Executive Management Committee
Professor Ts. Dr Mohamed Ibrahim Abdul Mutalib, Chairman | Vice Chancellor and chief executive officer
Professor Dr Hilmi Mukhtar, Member | Deputy Vice Chancellor, Academic
Professor Ir Dr Mohd Shahir Liew, Member | Deputy Vice Chancellor, Research and Innovation
Professor Dr Nor Hisham bin Hamid, Member | Deputy Vice Chancellor, Student Affairs and Alumni
Associate Professor Dr Azra'i Abdullah, Member | Registrar
Andrew Bernard Shanta, Member | Chief Financial Officer
Zaimizi Hamdani, Member | Chief Strategy Officer
Muhammad Syazwan Amarjit Abdullah, Member | Chief Support Services Officer
Maizatul Khairina Meor Hashim, Member | Chief Human Resource Officer 
Shamsina Shaharun, Member | Senior Director, Corporate Communications
Haslina Noor Hasni, Secretary | Senior Manager, Legal Services

Senate
Professor Ts.
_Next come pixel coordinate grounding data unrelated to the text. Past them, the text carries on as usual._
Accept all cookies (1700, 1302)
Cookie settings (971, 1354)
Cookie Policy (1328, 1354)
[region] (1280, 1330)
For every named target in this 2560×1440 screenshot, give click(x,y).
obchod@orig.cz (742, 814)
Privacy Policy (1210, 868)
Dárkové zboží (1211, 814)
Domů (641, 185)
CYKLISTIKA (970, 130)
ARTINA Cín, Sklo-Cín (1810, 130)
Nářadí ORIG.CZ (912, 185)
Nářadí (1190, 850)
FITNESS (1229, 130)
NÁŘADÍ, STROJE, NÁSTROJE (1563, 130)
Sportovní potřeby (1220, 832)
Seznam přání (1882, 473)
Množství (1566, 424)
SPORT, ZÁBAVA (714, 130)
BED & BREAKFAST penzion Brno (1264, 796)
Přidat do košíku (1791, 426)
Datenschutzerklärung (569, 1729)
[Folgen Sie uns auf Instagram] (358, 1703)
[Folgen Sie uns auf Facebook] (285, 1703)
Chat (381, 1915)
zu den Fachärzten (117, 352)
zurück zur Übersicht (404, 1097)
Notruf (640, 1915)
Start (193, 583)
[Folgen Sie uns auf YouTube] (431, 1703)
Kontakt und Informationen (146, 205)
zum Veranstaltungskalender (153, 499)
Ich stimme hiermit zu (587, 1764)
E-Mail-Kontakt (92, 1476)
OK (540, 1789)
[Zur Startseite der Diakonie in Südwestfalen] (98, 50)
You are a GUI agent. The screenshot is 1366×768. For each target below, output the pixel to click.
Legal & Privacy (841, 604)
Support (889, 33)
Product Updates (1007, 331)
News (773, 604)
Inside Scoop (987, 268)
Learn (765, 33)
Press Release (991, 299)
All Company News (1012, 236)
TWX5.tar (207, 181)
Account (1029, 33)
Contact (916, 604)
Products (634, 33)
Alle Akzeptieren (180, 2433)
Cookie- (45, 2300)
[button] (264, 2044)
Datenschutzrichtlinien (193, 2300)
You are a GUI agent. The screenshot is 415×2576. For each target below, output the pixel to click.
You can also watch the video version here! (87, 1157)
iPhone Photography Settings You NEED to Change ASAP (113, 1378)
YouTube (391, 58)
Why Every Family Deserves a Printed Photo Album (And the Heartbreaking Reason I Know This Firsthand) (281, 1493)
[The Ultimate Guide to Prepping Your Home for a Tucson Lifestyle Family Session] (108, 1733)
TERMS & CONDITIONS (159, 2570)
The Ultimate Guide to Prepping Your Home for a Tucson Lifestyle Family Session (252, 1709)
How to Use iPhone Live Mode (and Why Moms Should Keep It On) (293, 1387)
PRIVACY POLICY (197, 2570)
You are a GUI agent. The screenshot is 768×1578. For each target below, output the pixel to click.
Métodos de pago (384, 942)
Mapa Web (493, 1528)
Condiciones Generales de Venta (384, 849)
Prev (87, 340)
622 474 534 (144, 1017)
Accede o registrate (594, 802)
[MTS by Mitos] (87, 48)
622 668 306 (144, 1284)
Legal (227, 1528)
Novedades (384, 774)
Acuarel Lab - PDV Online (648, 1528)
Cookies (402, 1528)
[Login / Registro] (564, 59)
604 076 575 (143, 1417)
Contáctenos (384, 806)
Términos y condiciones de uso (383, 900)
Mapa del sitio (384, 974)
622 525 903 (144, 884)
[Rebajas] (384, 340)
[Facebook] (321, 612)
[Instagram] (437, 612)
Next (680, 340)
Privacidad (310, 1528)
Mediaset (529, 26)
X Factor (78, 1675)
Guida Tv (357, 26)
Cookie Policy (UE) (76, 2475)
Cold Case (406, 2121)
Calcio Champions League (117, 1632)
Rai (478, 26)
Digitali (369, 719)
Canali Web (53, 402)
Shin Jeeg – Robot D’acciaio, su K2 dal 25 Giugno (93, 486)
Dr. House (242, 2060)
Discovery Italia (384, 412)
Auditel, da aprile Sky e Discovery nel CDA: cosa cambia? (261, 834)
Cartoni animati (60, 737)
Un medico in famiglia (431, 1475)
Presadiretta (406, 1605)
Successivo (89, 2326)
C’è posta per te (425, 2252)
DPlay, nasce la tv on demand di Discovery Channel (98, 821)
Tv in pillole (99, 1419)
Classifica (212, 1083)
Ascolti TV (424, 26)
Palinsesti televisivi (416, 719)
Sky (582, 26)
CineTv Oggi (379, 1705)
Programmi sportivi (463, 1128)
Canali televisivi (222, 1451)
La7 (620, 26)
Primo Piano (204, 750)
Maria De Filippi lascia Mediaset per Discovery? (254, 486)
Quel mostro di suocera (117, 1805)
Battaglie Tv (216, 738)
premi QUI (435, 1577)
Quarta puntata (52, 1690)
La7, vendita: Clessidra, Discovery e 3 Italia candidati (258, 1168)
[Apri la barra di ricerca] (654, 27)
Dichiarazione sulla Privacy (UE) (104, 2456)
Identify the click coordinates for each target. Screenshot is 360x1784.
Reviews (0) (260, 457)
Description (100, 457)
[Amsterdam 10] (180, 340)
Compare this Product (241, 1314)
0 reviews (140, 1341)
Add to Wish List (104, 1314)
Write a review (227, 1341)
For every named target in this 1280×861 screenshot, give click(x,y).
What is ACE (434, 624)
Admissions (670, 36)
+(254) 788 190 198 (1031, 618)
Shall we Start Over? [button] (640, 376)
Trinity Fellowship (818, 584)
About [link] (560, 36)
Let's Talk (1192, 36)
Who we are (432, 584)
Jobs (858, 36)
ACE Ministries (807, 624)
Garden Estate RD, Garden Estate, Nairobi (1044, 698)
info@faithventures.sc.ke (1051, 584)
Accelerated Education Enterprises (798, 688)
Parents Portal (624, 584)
Dr Mohamed Ibrahim Abdul Mutalib | Vice Chancellor and chief executive officer (Chairman)
Professor Dr Hilmi Mukhtar | Deputy Vice Chancellor, Academic
Professor Ir Dr Mohd Shahir Liew | Deputy Vice Chancellor, Research and Innovation
Professor Dr Nor Hisham Hamid | Deputy Vice Chancellor, Student Affairs and Alumni
Associate Professor Dr Ku Zilati Ku Shaari | Dean, Faculty of Engineering
Associate Professor Ts. Dr Jafreezal Jaafar | Dean, Faculty of Science & Information Technology
Associate Professor Dr Balbir Singh Mahinder Singh | Dean, Centre for Foundation Studies
Associate Professor Ir Dr Rosdiazli Ibrahim | Dean, Centre for Graduate Studies
Associate Professor Dr Nurlidia Mansor | Director, Centre for Student Development
Associate Professor Abdul Rahim Othman | Director, Research Management Centre
Professor Ir Dr Shaharin Anwar Sulaiman | Professor, Faculty of Engineering 
Andrew Bernard Shanta | Chief Financial Officer (Ex-Officio Member)
Zaimizi Hamdani | Chief Strategy Officer (Ex-Officio Member)
Muhammad Syazwan Amarjit Abdullah | Chief Support Services Officer (Ex-Officio Member)
Haslina Noor Hasni | Senior Manager, Legal Services Office (Ex-Officio Member)
Associate Professor Dr Azrai Abdullah | Registrar (Secretary)

Former Vice Chancellor
Datuk Ir (Dr) Abdul Rahim Hashim | Vice Chancellor from 2012 to 2017
Datuk Dr. Zainal Abidin Kasim | Vice Chancellor from 2005 to 2012
Datuk Dr. Rosti Saruwono | Former Rector from 1997 to 2005

Campus
The university site is located one kilometre from the village of Tronoh, a former mining town in the Perak Tengah district of Perak, the largest state on the west coast of the peninsula. The 2 site lies within the commercial corridor between Kuala Lumpur and Penang, some  from the town of Batu Gajah and  from the city of Ipoh. A total amount of 7.3MWp solar panel were installed at its building rooftop.

Academic complex 

The new academic complex was designed by Foster and Partners, and the first-phase construction was completed in 2004. The design received an Aga Khan Award for Architecture in 2007. The overall layout of the new academic complex is in the shape of a five-pointed star made up by five semicircles. The new academic complex was officially opened by the former chairman of PETRONAS and ITPSB Board, YBhg Tun Azizan Zainul Abidin. Currently, almost all of the academic activities have been shifted to the new campus. A ‘star concept’ diagram, overlaying vision, site, programme and quality, was used as a template to zone various facilities and initiate the preliminary design,

Academic

Faculty
 Faculty of Engineering
 Chemical Engineering Department
 Civil and Environmental Engineering Department
 Electrical and Electronics Engineering Department
 Mechanical Engineering Department
 Petroleum Engineering Department
 Faculty of Science and Information Technology
 Computer and Information Sciences Department
 Fundamental and Applied Sciences Department
 Geoscience Department
 Management and Humanities Department

Centre for Foundation Studies (CFS)
Engineering & Science Stream
Technology & Business Management Stream
Computer Science Stream
GMI's Foundation Programme in Collaboration with Universiti Teknologi PETRONAS

Centre for Graduate Studies

Centre for Academic Excellence (CAdEX)
Academic Operation
Centre for Excellence in Teaching and Learning (CETaL)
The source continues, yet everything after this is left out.